# Record set
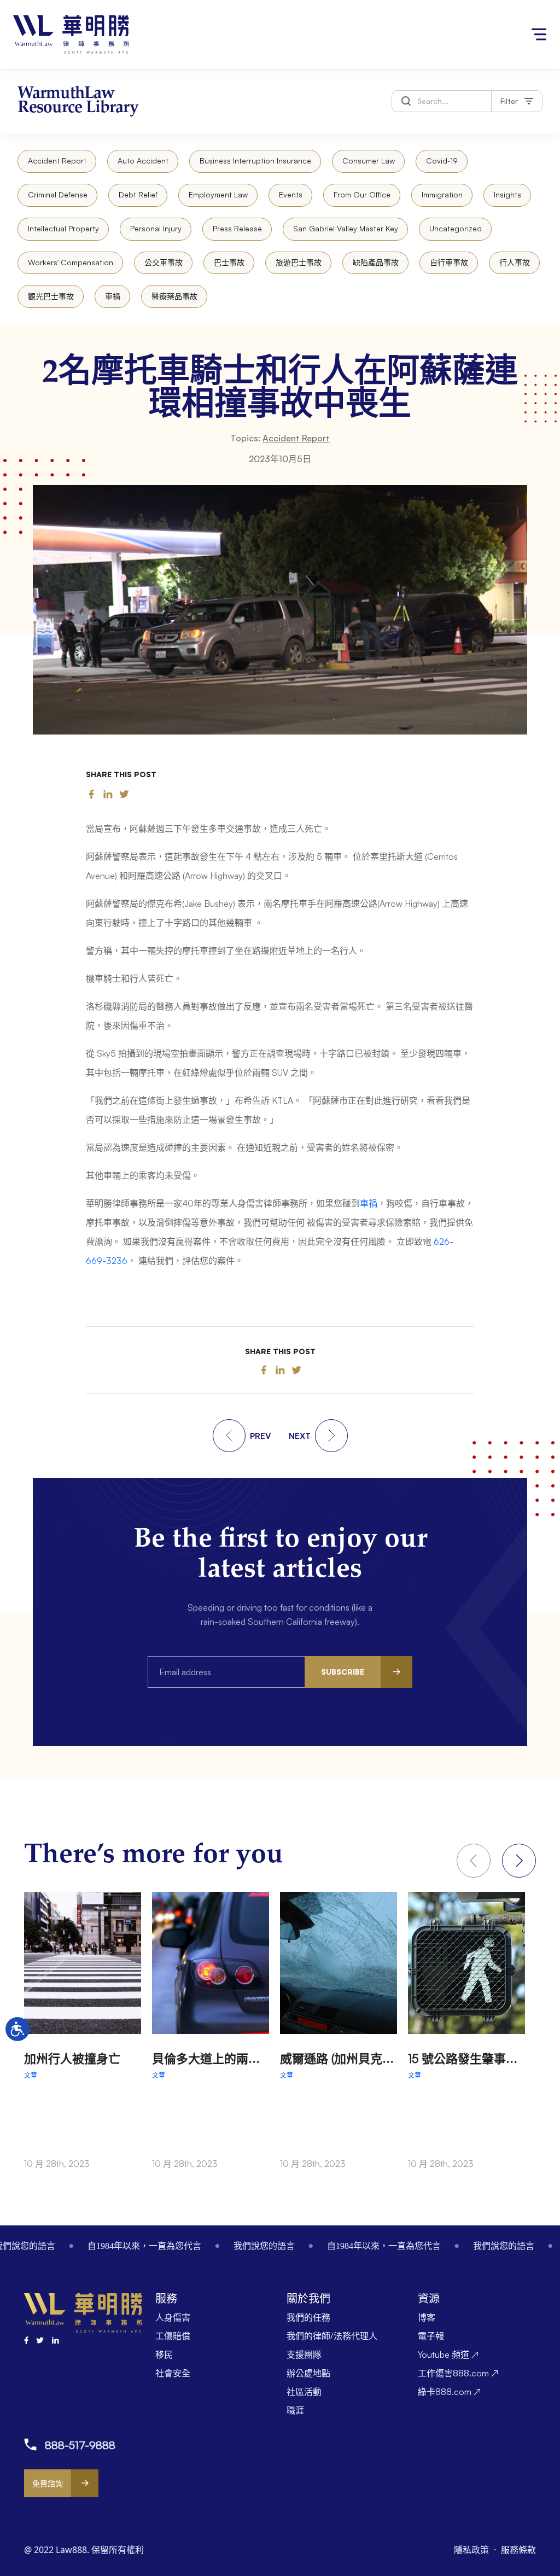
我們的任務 (308, 2317)
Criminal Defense (58, 194)
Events (290, 194)
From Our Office (362, 194)
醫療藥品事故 (174, 296)
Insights (507, 194)
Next (519, 1861)
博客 (426, 2317)
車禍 (112, 296)
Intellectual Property (63, 228)
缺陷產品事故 (376, 262)
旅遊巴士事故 (299, 262)
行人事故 (514, 262)
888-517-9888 (80, 2445)
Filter (509, 101)
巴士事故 (229, 262)
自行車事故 (449, 262)
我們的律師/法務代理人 (332, 2335)
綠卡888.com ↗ (449, 2391)
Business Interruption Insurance (255, 160)
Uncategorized (455, 228)
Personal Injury (156, 228)
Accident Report (57, 160)
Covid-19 (442, 160)
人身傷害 (172, 2317)
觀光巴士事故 (51, 296)
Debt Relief (138, 194)
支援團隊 (304, 2354)
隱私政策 (472, 2549)
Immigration (442, 194)
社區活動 (304, 2391)
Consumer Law (368, 160)
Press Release (237, 228)
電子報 (431, 2335)
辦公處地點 (308, 2373)
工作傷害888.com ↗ (458, 2373)
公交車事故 (163, 262)
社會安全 (172, 2373)
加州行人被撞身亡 (72, 2058)
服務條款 (518, 2549)
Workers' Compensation (70, 262)
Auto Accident (143, 160)
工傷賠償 (172, 2335)
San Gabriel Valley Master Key (345, 228)
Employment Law (218, 194)
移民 (164, 2354)
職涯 (295, 2410)
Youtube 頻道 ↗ (448, 2354)
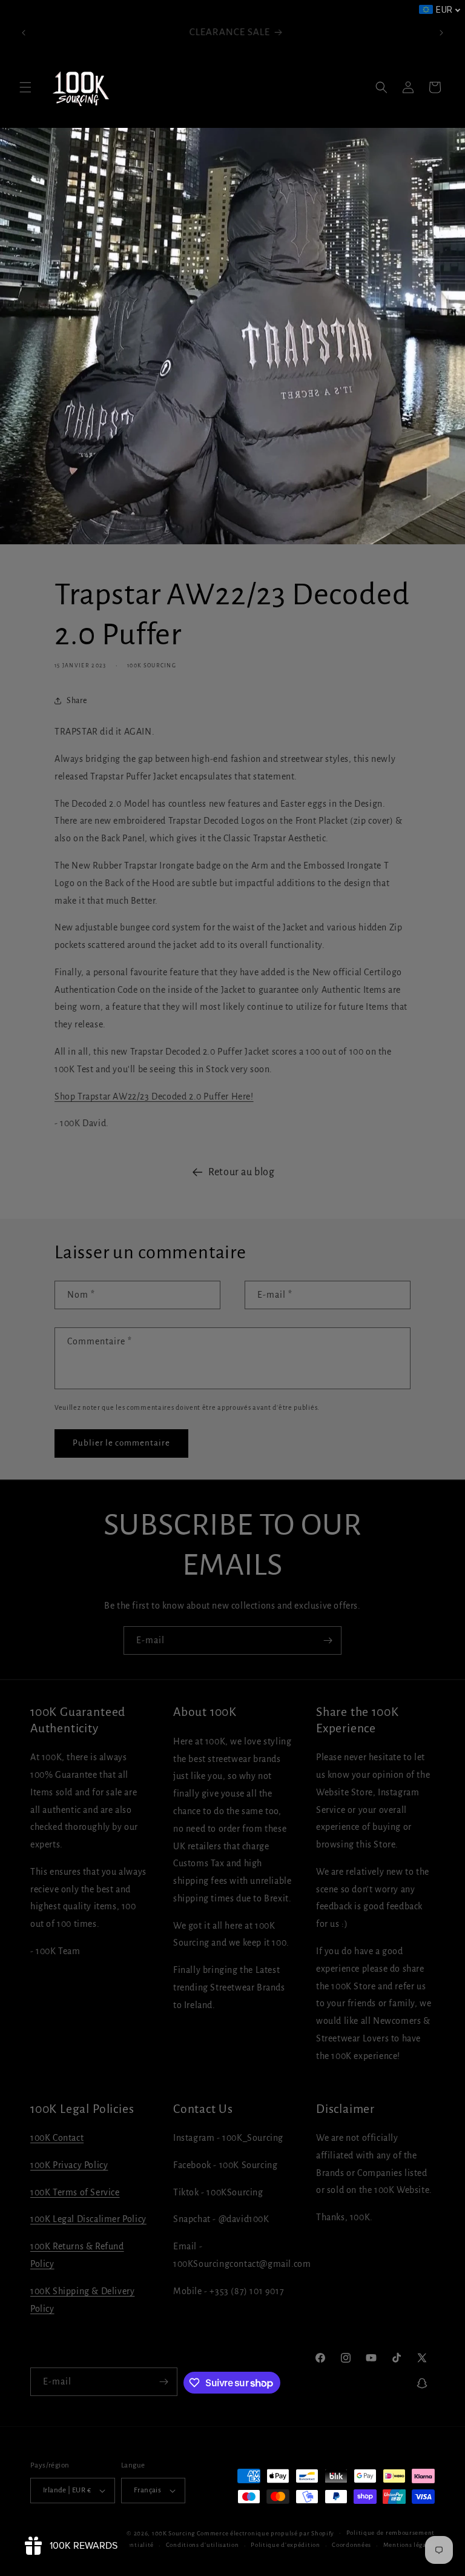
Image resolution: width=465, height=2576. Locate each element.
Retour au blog (241, 1172)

# Required action
Word for word, reproduce all of the entries above and omit the pictures.

# Task solution
我們的任務 (308, 2317)
Criminal Defense (58, 194)
Events (290, 194)
From Our Office (362, 194)
醫療藥品事故 (174, 296)
Insights (507, 194)
Next (519, 1861)
博客 (426, 2317)
車禍 (112, 296)
Intellectual Property (63, 228)
缺陷產品事故 (376, 262)
旅遊巴士事故 (299, 262)
行人事故 (514, 262)
888-517-9888 (80, 2445)
Filter (509, 101)
巴士事故 (229, 262)
自行車事故 (449, 262)
我們的律師/法務代理人 (332, 2335)
綠卡888.com ↗ (449, 2391)
Business Interruption Insurance (255, 160)
Uncategorized (455, 228)
Personal Injury (156, 228)
Accident Report (57, 160)
Covid-19 (442, 160)
人身傷害 (172, 2317)
觀光巴士事故 (51, 296)
Debt Relief (138, 194)
支援團隊 (304, 2354)
隱私政策 (472, 2549)
Immigration (442, 194)
社區活動 (304, 2391)
Consumer Law (368, 160)
Press Release (237, 228)
電子報 (431, 2335)
辦公處地點 (308, 2373)
工作傷害888.com ↗ (458, 2373)
公交車事故 (163, 262)
社會安全 (172, 2373)
加州行人被撞身亡 (72, 2058)
服務條款 (518, 2549)
Workers' Compensation (70, 262)
Auto Accident (143, 160)
工傷賠償 (172, 2335)
San Gabriel Valley Master Key (345, 228)
Employment Law (218, 194)
移民 (164, 2354)
職涯 (295, 2410)
Youtube 頻道 ↗ (448, 2354)
Image resolution: width=465, height=2576. Locate each element.
Retour au blog (241, 1172)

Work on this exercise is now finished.